Russia accuses US of nuclear testing site activity, says it won’t test unless US does
- Russia is moving to withdraw from an international treaty banning nuclear weapons testing
- US rejects Moscow allegation it was making preparations at a nuclear test site in Nevada

Russia accused the United States of carrying out preparations at its nuclear test site in Nevada but said that Moscow would not restart its own nuclear testing programme unless Washington did.
Deputy Foreign Minister Sergei Ryabkov made the charge as Russia’s lower house of parliament urgently studies how to revoke Moscow’s ratification of a landmark treaty banning nuclear tests and as tensions with the West are at their highest level since the 1962 Cuban missile crisis.
A US State Department spokesperson on Tuesday rejected Ryabkov’s allegation, calling it “a disturbing effort by Moscow to heighten nuclear risks and raise tensions in the context of its illegal war in Ukraine”.

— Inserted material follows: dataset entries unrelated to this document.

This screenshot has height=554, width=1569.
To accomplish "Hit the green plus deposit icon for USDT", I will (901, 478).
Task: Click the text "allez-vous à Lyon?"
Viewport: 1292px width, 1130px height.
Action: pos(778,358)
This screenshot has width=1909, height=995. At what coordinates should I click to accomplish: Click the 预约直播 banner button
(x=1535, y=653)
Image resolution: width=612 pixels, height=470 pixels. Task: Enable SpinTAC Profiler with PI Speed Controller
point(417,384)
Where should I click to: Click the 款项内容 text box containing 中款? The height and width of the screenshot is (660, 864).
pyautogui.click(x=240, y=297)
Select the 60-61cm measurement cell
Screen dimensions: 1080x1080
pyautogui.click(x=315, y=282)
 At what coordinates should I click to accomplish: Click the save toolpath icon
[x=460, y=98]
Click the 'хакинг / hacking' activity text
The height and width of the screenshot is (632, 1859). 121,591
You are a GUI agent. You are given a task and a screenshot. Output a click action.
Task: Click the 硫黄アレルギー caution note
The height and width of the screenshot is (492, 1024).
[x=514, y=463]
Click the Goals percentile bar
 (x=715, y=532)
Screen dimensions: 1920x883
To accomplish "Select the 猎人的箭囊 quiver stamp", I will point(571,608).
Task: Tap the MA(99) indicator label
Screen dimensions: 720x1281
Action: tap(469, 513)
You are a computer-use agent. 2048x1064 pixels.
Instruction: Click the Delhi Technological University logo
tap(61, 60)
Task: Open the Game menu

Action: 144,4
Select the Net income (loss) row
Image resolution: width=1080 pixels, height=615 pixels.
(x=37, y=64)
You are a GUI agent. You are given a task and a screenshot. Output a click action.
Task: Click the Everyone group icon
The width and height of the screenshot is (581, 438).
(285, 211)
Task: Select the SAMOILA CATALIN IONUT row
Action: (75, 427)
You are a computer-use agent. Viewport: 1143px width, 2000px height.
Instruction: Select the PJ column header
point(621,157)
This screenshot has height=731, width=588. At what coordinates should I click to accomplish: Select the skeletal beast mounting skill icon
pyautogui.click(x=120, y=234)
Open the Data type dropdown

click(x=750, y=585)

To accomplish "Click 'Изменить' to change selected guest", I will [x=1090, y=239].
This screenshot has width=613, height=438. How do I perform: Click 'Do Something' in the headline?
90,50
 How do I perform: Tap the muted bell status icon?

The spokesperson reiterated that the United States has no plans to abandon a 1992 moratorium on nuclear test blasts in line with the Comprehensive Test Ban Treaty (CTBT), which Washington has signed but not ratified.

Washington, however, is preparing to conduct next year at the Nevada Test Site two so-called subcritical experiments involving fissile materials in amounts too small to ignite a nuclear explosion.